This article is the first in a series on Faber-Castell’s “Perfect Pencil” line.
The Perfect Pencil is a pencil extender with a clip. Newer versions also have a built in sharpener. The mechanisms and materials vary through the product range.
Today we’ll look at the basic model, the Castell Perfect Pencil.
Sold loose or in a blister pack, the product is a sharpened Castell 9000 pencil with eraser, shorter than standard length. The pencil has a plastic green extender, which caps the pencil. The extender provides a metal clip.
This extender is the essence of the product. The extender can be used as a point protector while transporting the pencil, and as an extender as the pencil wears down.
The top of the extender has its own cap, which pulls out to reveal a portable sharpener. The sharpener can be unscrewed and replaced. The extender is removed by twisting a screw-on end part.
As you may see from the photos, my perfect pencil is quite worn from use. I really like it, and use it a lot. It makes a pencil very portable and usable – protecting the point, providing a clip, and supplying a super compact sharpener.
A more subtle point as well – the matching of the famous green of the Castell 9000 pencil in the extender creates a nice flow and look. You can use another pencil with the extender, but the 9000 naturally fits. A Musgrave Unigraph might also go well.
Some negatives –
The sharpener is a disappointment. It has to be held in a very specific way to get it to sharpen, and even then barely works. Yet – I have other perfect pencil sharpeners that are excellent. So I’ll call it a quality control problem. The parts are so small that they likely have to be made to very specific tolerances, and were sub-par on the particular one I bought.
A white eraser will tend to be quickly become not so white if carried around. Not a big deal to me, and as we’ll see, not an issue in the higher end products.
The little end part that is twisted to allow the extender to be removed can be unscrewed and lost.
Price. Regular blog readers will know that we don’t usually focus on product costs. But this item has a premium price in many markets including Canada, yet is mainly plastic. To put it in relative terms – this extender will cost more than a dozen Castell 9000 pencils in my local market. I have no disagreement with anyone who would rather have those dozen pencils!

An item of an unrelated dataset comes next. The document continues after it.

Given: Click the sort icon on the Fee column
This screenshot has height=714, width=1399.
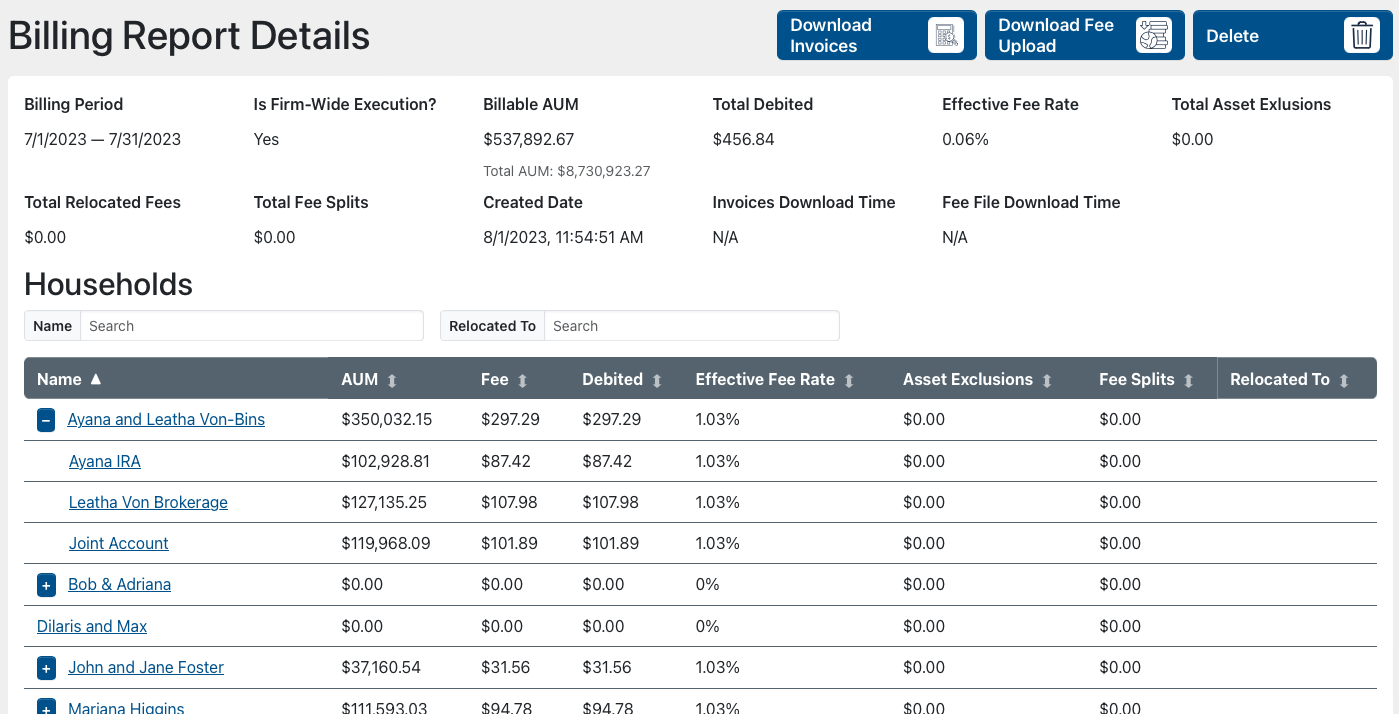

I looked at one possible substitute last week, also not so cheap, and have to conclude that more competition in this area would be good. How about some investment in the ergonomics of pencil extenders. We have looked at pencil extenders before – and the truth is that these “extenders” are last resorts. Surely someone could come up with a comfortable, lightweight alternative, that ergonomically flows from the pencil. (The Staedtler 900 25 does better, and I have seen a few photos of other types of extenders, such as the one made by Itoya, but have not directly seen or used them.)
And the positives –
It remains an innovative and unique way for those of us who use and like woodcase pencils to transport, maintain, and use them. The product implementations many key pencil use principles – safety, portability, sharpening, and erasure.
It works, and is very practical – it can take considerable use, even some abuse, and continue functioning.
And a small update – there appears to be a newer, lower priced version on some markets, though I haven’t yet seen one.